Transcribe exactly the line in which "413x310 pixels." occurs, plus every line that comes after it up to the end of the entries.

(Collected data entries)
<<<<
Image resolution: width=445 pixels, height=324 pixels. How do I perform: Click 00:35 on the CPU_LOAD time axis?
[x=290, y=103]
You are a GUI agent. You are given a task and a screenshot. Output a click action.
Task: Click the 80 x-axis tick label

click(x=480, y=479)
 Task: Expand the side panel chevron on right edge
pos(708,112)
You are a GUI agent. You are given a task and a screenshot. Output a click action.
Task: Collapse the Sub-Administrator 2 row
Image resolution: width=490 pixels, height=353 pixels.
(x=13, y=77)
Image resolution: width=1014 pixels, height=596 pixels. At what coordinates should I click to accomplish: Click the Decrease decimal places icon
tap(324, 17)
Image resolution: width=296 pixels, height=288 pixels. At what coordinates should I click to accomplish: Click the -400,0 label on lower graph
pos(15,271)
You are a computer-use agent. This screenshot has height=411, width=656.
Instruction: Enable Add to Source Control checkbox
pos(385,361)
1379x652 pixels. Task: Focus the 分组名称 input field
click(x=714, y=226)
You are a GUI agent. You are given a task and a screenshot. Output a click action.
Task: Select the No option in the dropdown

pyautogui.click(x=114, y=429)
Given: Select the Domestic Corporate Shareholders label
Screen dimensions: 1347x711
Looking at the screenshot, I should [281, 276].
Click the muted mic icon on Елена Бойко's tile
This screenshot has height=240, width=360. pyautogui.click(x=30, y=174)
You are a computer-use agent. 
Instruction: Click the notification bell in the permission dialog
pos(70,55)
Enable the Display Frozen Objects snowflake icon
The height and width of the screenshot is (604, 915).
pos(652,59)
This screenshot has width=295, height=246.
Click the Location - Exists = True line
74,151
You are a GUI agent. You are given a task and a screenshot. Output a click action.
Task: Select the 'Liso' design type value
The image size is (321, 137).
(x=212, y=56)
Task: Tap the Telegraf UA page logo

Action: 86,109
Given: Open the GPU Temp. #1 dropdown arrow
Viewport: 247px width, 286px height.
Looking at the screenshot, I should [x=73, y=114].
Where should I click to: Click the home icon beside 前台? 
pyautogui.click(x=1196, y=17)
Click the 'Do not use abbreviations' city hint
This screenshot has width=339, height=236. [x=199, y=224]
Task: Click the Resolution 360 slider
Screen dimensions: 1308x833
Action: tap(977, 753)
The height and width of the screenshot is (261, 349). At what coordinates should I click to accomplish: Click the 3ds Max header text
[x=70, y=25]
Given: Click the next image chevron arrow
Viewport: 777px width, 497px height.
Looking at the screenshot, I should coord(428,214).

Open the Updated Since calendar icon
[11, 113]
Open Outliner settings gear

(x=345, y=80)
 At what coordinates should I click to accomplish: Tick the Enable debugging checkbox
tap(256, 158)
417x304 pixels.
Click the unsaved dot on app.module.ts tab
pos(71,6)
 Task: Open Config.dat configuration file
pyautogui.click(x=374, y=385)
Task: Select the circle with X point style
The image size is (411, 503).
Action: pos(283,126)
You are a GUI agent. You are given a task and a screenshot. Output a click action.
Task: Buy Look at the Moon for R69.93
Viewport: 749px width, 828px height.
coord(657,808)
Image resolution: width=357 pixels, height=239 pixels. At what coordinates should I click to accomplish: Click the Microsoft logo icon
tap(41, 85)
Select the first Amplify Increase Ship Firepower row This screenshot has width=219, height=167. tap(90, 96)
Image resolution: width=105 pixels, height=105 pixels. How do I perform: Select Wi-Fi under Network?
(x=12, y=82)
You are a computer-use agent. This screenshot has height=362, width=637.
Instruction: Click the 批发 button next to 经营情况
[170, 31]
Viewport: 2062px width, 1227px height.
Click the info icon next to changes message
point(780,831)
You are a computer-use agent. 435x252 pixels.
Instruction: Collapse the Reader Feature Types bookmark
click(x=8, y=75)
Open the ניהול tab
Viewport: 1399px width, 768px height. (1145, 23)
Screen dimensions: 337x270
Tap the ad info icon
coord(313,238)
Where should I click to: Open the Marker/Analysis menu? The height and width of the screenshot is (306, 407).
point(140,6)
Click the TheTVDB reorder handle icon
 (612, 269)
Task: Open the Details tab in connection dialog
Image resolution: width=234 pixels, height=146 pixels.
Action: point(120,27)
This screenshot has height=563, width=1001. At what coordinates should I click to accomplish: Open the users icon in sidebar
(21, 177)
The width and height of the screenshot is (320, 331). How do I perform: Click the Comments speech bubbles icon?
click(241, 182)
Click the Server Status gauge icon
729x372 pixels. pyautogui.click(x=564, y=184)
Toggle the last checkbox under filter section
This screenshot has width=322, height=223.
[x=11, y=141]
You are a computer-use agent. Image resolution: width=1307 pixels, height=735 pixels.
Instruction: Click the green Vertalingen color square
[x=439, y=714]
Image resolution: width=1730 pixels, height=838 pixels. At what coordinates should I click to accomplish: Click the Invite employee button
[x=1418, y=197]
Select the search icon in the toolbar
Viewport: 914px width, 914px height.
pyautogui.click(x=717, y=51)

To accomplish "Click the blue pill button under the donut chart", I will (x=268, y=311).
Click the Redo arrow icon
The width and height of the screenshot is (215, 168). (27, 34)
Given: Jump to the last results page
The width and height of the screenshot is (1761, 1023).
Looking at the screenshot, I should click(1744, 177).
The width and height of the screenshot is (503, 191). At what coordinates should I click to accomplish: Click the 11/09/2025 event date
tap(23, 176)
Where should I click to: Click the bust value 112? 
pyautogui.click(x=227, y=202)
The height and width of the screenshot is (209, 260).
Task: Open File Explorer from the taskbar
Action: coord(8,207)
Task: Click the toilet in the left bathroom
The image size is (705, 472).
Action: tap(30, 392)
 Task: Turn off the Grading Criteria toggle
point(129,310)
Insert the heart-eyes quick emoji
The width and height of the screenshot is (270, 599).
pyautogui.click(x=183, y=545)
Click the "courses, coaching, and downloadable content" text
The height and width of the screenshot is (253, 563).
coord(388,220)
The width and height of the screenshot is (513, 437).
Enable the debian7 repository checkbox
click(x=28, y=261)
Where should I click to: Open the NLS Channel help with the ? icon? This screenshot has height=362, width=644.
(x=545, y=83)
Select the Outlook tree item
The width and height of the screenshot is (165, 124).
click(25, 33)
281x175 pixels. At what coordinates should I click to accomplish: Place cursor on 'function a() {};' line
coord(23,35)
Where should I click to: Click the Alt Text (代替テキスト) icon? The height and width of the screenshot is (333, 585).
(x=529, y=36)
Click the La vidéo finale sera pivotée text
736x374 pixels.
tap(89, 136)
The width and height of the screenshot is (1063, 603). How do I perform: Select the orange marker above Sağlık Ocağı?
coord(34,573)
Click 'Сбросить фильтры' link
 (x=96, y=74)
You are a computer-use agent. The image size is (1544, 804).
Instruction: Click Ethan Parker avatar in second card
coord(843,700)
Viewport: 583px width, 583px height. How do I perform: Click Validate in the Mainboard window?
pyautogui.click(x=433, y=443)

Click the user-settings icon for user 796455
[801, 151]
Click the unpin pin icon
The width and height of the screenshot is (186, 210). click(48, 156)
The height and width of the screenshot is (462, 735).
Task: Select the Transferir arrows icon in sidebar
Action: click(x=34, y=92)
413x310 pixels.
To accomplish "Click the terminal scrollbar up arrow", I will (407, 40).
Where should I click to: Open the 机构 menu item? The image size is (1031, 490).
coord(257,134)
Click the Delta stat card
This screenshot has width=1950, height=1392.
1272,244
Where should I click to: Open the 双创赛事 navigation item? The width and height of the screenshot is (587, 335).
>>>>
### Result
413x310 pixels.
To accomplish "Click the terminal scrollbar up arrow", I will (407, 40).
Where should I click to: Open the 机构 menu item? The image size is (1031, 490).
coord(257,134)
Click the Delta stat card
This screenshot has width=1950, height=1392.
1272,244
Where should I click to: Open the 双创赛事 navigation item? The width and height of the screenshot is (587, 335).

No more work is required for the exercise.